START Study text
The University of Indianapolis received a $1.2 million grant from the National Science Foundation’s Robert Noyce Teacher Scholarship Program that will help students pursue a Master of Art in Teaching degree. The grant was awarded to the Teach (STEM)³ Program, which works with students who already have an undergraduate degree in a STEM field and want to pursue a career in secondary STEM education.
While some of the students in the Teach (STEM)³ Program are coming directly from their undergraduate education, many of them have had some years of experience working in the STEM field. The program has had students who have previously worked for Eli Lilly, Dow AgroSciences and as a veterinarian.
The Teach (STEM)³ Program is a one-year clinical residency program in which students work in a classroom setting in one of the program’s partner schools in Decatur, Perry and Wayne townships. The students also take 36 graduate credit hours, ultimately leaving with an MAT degree with a focus on educating students in biology, chemistry or math at the high school level.
The program began in 2009 as the Woodrow Wilson Teaching Fellowship and has had about 70 students graduate. The Woodrow Wilson Teaching Fellowship pulled out of Indiana, according to Director of the Teach (STEM)³ Program Deb Sachs, so there was a need to look for funding elsewhere.
“In order to continue what we think is a very valuable experience and also help meet the critical need for STEM teachers, we applied then for a grant from the National Science Foundation,” said Assistant Professor of Biology Kim Baker. “There’s a specific track, the Noyce Scholarship, that is intended to promote having STEM career changers then pursue a master’s in teaching degree.”
Sachs, Baker and Associate Professor and Chair of the Chemistry Department Kathy Stickney worked together to research and create a 60-page proposal for the grant. They were required to submit a description of the project, specific budget allocations, documentation from their partner schools and more. Sachs, Baker and Stickney submitted the proposal in September 2016. The grant was awarded to the Teach (STEM)³ Program in the spring.
“We were so excited for the future of the Teach (STEM)³ Program,” Stickney said. “This funding just means the world to us.”
According to Stickney, they were attracted to the grant because it requires them to give 60 percent of the money to the students. This will be in the form of stipends that will cover the full cost of tuition, with a stipulation that the students must teach at a school with a high need for STEM teachers for their first two years.
“It’s very difficult with a residency program at a master’s level for someone to leave their job or not be working and pay tuition on top of that,” Sachs said.
The other 40 percent will be used to pay the clinical faculty and pay for the mentorship program. After students graduate from the Teach (STEM)³ Program, they continue to receive mentoring from the university for two years.
END Study text
Exercises
• 1. Answer these questions from the grant article:
(a) How much money did the University of Indianapolis receive from the National Science Foundation?
(b) In which townships are the program's partner schools located?
(c) What percentage of the grant money must go to the students?
• 2. Extract the passage of the grant article from "Sachs, Baker and Associate" up to and including "in the spring.".
• 3. Rewrite the paragraph of the grant article that begins "The Teach (STEM)³ Program is a one-year clinical residency program" as a bulleted list, keeping its main facts.
The records are separate material with no connection to the grant article.
START Recorded information
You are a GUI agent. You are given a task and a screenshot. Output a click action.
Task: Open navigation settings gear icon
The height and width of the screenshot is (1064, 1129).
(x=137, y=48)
END Recorded information
START Recorded information
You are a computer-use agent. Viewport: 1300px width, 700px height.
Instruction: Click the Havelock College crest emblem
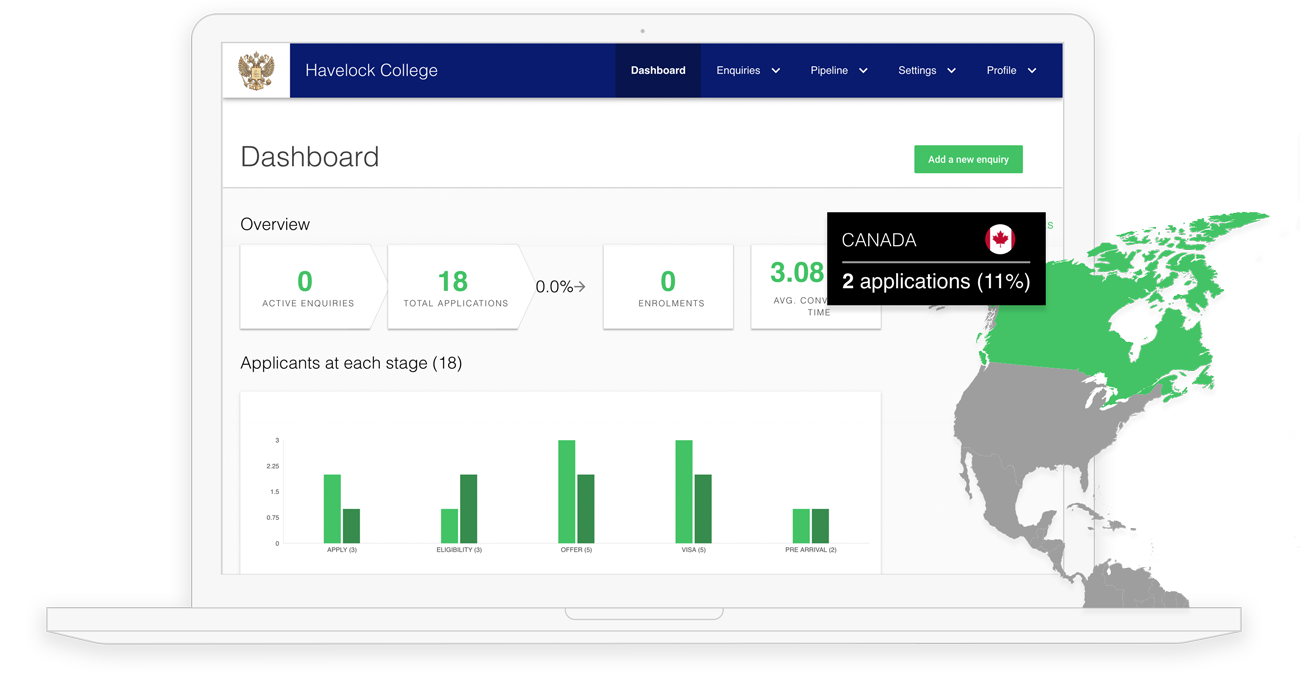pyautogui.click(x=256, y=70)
END Recorded information
Solutions for each task
• 1.
(a) $1.2 million
(b) Decatur, Perry and Wayne townships
(c) 60 percent

• 2.
Sachs, Baker and Associate Professor and Chair of the Chemistry Department Kathy Stickney worked together to research and create a 60-page proposal for the grant. They were required to submit a description of the project, specific budget allocations, documentation from their partner schools and more. Sachs, Baker and Stickney submitted the proposal in September 2016. The grant was awarded to the Teach (STEM)³ Program in the spring.

• 3.
- The Teach (STEM)³ Program is a one-year clinical residency program.
- Students work in a classroom at one of the program's partner schools in Decatur, Perry and Wayne townships.
- Students take 36 graduate credit hours.
- Graduates leave with an MAT degree focused on teaching biology, chemistry or math at the high school level.